Oberlandesgericht Hamm:
Beschluss vom 26. März 1999
Aktenzeichen: 23 W 573/98

(OLG Hamm: Beschluss v. 26.03.1999, Az.: 23 W 573/98)

Tenor

Der angefochtene Beschluß wird abgeändert.

Der von den Beklagten an die Klägerin zu erstattende Betrag wird anderweitig auf 4.578,80 DM nebst 4 % Zinsen seit dem 4. September 1998 festgesetzt.

Der weitergehende Kostenfestsetzungsantrag der Klägerin wird zurückgewiesen.

Die außergerichtlichen Kosten des Beschwerdeverfahrens trägt die Klägerin nach einem Wert von bis zu 1.800,00 DM.

Gründe

Die sofortige Beschwerde ist zulässig und begründet.

I.

Zu Recht beanstanden die Beklagten, daß der Rechtspfleger der Klägerin die Erstattung einer Verhandlungs- und Beweisgebühr nach einem Streitwert von 49.688,51 DM zuerkannt hat.

1)

VERFÜGBARE DATEN:
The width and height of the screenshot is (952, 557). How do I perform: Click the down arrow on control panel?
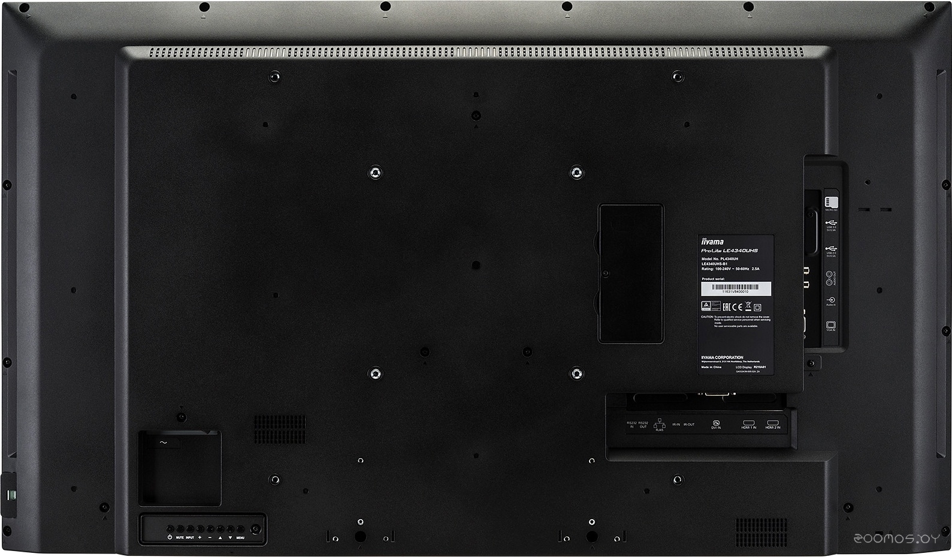pos(230,538)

ANWEISUNG A:
Auf welchen Betrag setzt der Beschluss die Summe fest, die die Beklagten der Klägerin zu erstatten haben?
ANWEISUNG B:
Schreiben Sie aus dem Beschluss alles von „Der von den“ bis hinunter zu „DM zuerkannt hat.“ wörtlich ab.
Die Auflistung steht in keinem Zusammenhang mit dem Beschluss.

VOLLSTÄNDIGE LÖSUNG A:
Auf 4.578,80 DM nebst 4 % Zinsen seit dem 4. September 1998.

VOLLSTÄNDIGE LÖSUNG B:
Der von den Beklagten an die Klägerin zu erstattende Betrag wird anderweitig auf 4.578,80 DM nebst 4 % Zinsen seit dem 4. September 1998 festgesetzt.

Der weitergehende Kostenfestsetzungsantrag der Klägerin wird zurückgewiesen.

Die außergerichtlichen Kosten des Beschwerdeverfahrens trägt die Klägerin nach einem Wert von bis zu 1.800,00 DM.

Gründe

Die sofortige Beschwerde ist zulässig und begründet.

I.

Zu Recht beanstanden die Beklagten, daß der Rechtspfleger der Klägerin die Erstattung einer Verhandlungs- und Beweisgebühr nach einem Streitwert von 49.688,51 DM zuerkannt hat.